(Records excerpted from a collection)
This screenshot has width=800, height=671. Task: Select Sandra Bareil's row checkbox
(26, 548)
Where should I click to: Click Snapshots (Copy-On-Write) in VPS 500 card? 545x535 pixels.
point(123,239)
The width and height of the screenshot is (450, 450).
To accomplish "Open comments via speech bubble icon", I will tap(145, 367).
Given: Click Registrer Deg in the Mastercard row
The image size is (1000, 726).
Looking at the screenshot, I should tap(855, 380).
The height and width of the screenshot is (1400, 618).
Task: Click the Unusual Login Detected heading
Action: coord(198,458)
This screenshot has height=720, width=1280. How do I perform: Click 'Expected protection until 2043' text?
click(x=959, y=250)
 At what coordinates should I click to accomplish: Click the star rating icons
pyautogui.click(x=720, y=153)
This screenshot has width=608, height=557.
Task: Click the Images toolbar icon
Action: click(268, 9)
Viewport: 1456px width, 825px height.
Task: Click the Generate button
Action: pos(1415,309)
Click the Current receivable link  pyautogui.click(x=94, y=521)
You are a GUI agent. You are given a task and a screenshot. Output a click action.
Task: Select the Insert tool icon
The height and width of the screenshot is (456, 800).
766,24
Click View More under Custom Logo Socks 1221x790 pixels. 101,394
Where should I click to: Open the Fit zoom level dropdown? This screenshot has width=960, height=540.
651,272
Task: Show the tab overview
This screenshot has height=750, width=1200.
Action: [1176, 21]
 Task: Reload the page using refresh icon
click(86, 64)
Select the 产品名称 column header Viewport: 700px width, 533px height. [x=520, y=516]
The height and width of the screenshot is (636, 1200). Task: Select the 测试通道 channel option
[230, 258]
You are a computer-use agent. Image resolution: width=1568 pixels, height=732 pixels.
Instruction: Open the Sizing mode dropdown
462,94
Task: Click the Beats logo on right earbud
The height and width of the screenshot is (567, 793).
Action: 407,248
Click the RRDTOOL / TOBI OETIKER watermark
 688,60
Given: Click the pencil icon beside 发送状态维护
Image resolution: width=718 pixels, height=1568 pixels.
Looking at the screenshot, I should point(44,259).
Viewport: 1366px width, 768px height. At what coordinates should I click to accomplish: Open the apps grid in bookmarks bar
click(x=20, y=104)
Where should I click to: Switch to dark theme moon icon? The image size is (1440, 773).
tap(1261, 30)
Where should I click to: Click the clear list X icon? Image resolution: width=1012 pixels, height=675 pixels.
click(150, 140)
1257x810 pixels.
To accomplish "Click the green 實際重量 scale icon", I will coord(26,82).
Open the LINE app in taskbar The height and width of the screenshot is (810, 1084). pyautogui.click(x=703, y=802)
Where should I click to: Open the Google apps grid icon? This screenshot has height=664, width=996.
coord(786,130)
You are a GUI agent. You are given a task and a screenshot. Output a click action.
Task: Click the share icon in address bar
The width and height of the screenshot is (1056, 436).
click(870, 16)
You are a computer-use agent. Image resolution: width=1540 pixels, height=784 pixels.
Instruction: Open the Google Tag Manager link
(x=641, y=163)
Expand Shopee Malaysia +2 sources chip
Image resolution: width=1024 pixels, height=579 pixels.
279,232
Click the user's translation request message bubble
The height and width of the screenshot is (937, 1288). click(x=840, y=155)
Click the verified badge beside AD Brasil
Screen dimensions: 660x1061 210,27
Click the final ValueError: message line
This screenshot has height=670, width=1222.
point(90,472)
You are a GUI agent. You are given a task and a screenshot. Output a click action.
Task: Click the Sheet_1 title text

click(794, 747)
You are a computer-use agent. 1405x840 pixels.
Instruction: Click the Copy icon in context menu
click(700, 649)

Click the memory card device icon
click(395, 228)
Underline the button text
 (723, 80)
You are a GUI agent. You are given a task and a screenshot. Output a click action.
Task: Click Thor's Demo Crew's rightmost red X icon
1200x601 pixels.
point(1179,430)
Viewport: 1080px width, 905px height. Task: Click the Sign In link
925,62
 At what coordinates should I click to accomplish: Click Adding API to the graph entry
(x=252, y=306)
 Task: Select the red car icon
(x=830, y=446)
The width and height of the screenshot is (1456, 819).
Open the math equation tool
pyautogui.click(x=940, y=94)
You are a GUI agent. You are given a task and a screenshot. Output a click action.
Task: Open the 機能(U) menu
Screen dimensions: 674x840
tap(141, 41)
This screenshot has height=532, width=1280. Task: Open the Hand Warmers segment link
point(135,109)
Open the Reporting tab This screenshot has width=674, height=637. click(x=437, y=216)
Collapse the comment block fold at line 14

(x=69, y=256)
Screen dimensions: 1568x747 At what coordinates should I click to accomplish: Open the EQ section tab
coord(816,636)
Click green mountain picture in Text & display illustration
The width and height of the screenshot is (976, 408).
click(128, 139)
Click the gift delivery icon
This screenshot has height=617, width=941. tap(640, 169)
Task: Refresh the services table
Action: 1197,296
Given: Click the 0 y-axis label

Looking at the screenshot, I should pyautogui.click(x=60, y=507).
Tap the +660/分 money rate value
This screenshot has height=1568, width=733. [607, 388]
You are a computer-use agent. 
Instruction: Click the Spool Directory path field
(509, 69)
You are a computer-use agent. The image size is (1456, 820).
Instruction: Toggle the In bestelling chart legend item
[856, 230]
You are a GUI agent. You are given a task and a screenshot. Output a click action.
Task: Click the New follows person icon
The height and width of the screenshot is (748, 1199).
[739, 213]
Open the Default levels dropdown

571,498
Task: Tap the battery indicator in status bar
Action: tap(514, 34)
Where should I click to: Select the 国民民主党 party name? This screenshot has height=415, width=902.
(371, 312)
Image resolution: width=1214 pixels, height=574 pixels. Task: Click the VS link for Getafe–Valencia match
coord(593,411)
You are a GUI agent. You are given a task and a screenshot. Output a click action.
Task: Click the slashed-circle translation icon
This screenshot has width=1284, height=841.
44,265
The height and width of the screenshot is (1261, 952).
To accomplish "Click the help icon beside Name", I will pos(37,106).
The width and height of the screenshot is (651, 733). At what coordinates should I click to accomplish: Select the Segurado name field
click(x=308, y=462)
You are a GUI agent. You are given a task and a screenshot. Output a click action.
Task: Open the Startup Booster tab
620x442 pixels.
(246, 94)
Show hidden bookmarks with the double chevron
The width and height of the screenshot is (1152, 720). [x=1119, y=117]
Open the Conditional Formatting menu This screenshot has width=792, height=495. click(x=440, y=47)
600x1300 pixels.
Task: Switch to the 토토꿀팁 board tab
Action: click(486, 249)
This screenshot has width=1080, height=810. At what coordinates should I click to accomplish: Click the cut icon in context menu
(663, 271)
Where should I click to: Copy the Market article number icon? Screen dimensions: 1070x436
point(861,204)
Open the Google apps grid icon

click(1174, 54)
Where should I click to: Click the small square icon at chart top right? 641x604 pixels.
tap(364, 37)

> Exercise brief: Repeat every record exactly, so that nothing is lost or altered.

> Exercise output:
This screenshot has width=800, height=671. Task: Select Sandra Bareil's row checkbox
(26, 548)
Where should I click to: Click Snapshots (Copy-On-Write) in VPS 500 card? 545x535 pixels.
point(123,239)
The width and height of the screenshot is (450, 450).
To accomplish "Open comments via speech bubble icon", I will tap(145, 367).
Given: Click Registrer Deg in the Mastercard row
The image size is (1000, 726).
Looking at the screenshot, I should tap(855, 380).
The height and width of the screenshot is (1400, 618).
Task: Click the Unusual Login Detected heading
Action: coord(198,458)
This screenshot has height=720, width=1280. How do I perform: Click 'Expected protection until 2043' text?
click(x=959, y=250)
 At what coordinates should I click to accomplish: Click the star rating icons
pyautogui.click(x=720, y=153)
This screenshot has width=608, height=557.
Task: Click the Images toolbar icon
Action: click(268, 9)
Viewport: 1456px width, 825px height.
Task: Click the Generate button
Action: pos(1415,309)
Click the Current receivable link  pyautogui.click(x=94, y=521)
You are a GUI agent. You are given a task and a screenshot. Output a click action.
Task: Select the Insert tool icon
The height and width of the screenshot is (456, 800).
766,24
Click View More under Custom Logo Socks 1221x790 pixels. 101,394
Where should I click to: Open the Fit zoom level dropdown? This screenshot has width=960, height=540.
651,272
Task: Show the tab overview
This screenshot has height=750, width=1200.
Action: [1176, 21]
 Task: Reload the page using refresh icon
click(86, 64)
Select the 产品名称 column header Viewport: 700px width, 533px height. [x=520, y=516]
The height and width of the screenshot is (636, 1200). Task: Select the 测试通道 channel option
[230, 258]
You are a computer-use agent. Image resolution: width=1568 pixels, height=732 pixels.
Instruction: Open the Sizing mode dropdown
462,94
Task: Click the Beats logo on right earbud
The height and width of the screenshot is (567, 793).
Action: 407,248
Click the RRDTOOL / TOBI OETIKER watermark
 688,60
Given: Click the pencil icon beside 发送状态维护
Image resolution: width=718 pixels, height=1568 pixels.
Looking at the screenshot, I should point(44,259).
Viewport: 1366px width, 768px height. At what coordinates should I click to accomplish: Open the apps grid in bookmarks bar
click(x=20, y=104)
Where should I click to: Switch to dark theme moon icon? The image size is (1440, 773).
tap(1261, 30)
Where should I click to: Click the clear list X icon? Image resolution: width=1012 pixels, height=675 pixels.
click(150, 140)
1257x810 pixels.
To accomplish "Click the green 實際重量 scale icon", I will coord(26,82).
Open the LINE app in taskbar The height and width of the screenshot is (810, 1084). pyautogui.click(x=703, y=802)
Where should I click to: Open the Google apps grid icon? This screenshot has height=664, width=996.
coord(786,130)
You are a GUI agent. You are given a task and a screenshot. Output a click action.
Task: Click the share icon in address bar
The width and height of the screenshot is (1056, 436).
click(870, 16)
You are a computer-use agent. Image resolution: width=1540 pixels, height=784 pixels.
Instruction: Open the Google Tag Manager link
(x=641, y=163)
Expand Shopee Malaysia +2 sources chip
Image resolution: width=1024 pixels, height=579 pixels.
279,232
Click the user's translation request message bubble
The height and width of the screenshot is (937, 1288). click(x=840, y=155)
Click the verified badge beside AD Brasil
Screen dimensions: 660x1061 210,27
Click the final ValueError: message line
This screenshot has height=670, width=1222.
point(90,472)
You are a GUI agent. You are given a task and a screenshot. Output a click action.
Task: Click the Sheet_1 title text

click(794, 747)
You are a computer-use agent. 1405x840 pixels.
Instruction: Click the Copy icon in context menu
click(700, 649)

Click the memory card device icon
click(395, 228)
Underline the button text
 (723, 80)
You are a GUI agent. You are given a task and a screenshot. Output a click action.
Task: Click Thor's Demo Crew's rightmost red X icon
1200x601 pixels.
point(1179,430)
Viewport: 1080px width, 905px height. Task: Click the Sign In link
925,62
 At what coordinates should I click to accomplish: Click Adding API to the graph entry
(x=252, y=306)
 Task: Select the red car icon
(x=830, y=446)
The width and height of the screenshot is (1456, 819).
Open the math equation tool
pyautogui.click(x=940, y=94)
You are a GUI agent. You are given a task and a screenshot. Output a click action.
Task: Open the 機能(U) menu
Screen dimensions: 674x840
tap(141, 41)
This screenshot has height=532, width=1280. Task: Open the Hand Warmers segment link
point(135,109)
Open the Reporting tab This screenshot has width=674, height=637. click(x=437, y=216)
Collapse the comment block fold at line 14

(x=69, y=256)
Screen dimensions: 1568x747 At what coordinates should I click to accomplish: Open the EQ section tab
coord(816,636)
Click green mountain picture in Text & display illustration
The width and height of the screenshot is (976, 408).
click(128, 139)
Click the gift delivery icon
This screenshot has height=617, width=941. tap(640, 169)
Task: Refresh the services table
Action: 1197,296
Given: Click the 0 y-axis label

Looking at the screenshot, I should pyautogui.click(x=60, y=507).
Tap the +660/分 money rate value
This screenshot has height=1568, width=733. [607, 388]
You are a computer-use agent. 
Instruction: Click the Spool Directory path field
(509, 69)
You are a computer-use agent. The image size is (1456, 820).
Instruction: Toggle the In bestelling chart legend item
[856, 230]
You are a GUI agent. You are given a task and a screenshot. Output a click action.
Task: Click the New follows person icon
The height and width of the screenshot is (748, 1199).
[739, 213]
Open the Default levels dropdown

571,498
Task: Tap the battery indicator in status bar
Action: tap(514, 34)
Where should I click to: Select the 国民民主党 party name? This screenshot has height=415, width=902.
(371, 312)
Image resolution: width=1214 pixels, height=574 pixels. Task: Click the VS link for Getafe–Valencia match
coord(593,411)
You are a GUI agent. You are given a task and a screenshot. Output a click action.
Task: Click the slashed-circle translation icon
This screenshot has width=1284, height=841.
44,265
The height and width of the screenshot is (1261, 952).
To accomplish "Click the help icon beside Name", I will pos(37,106).
The width and height of the screenshot is (651, 733). At what coordinates should I click to accomplish: Select the Segurado name field
click(x=308, y=462)
You are a GUI agent. You are given a task and a screenshot. Output a click action.
Task: Open the Startup Booster tab
620x442 pixels.
(246, 94)
Show hidden bookmarks with the double chevron
The width and height of the screenshot is (1152, 720). [x=1119, y=117]
Open the Conditional Formatting menu This screenshot has width=792, height=495. click(x=440, y=47)
600x1300 pixels.
Task: Switch to the 토토꿀팁 board tab
Action: click(486, 249)
This screenshot has width=1080, height=810. At what coordinates should I click to accomplish: Click the cut icon in context menu
(663, 271)
Where should I click to: Copy the Market article number icon? Screen dimensions: 1070x436
point(861,204)
Open the Google apps grid icon

click(1174, 54)
Where should I click to: Click the small square icon at chart top right? 641x604 pixels.
tap(364, 37)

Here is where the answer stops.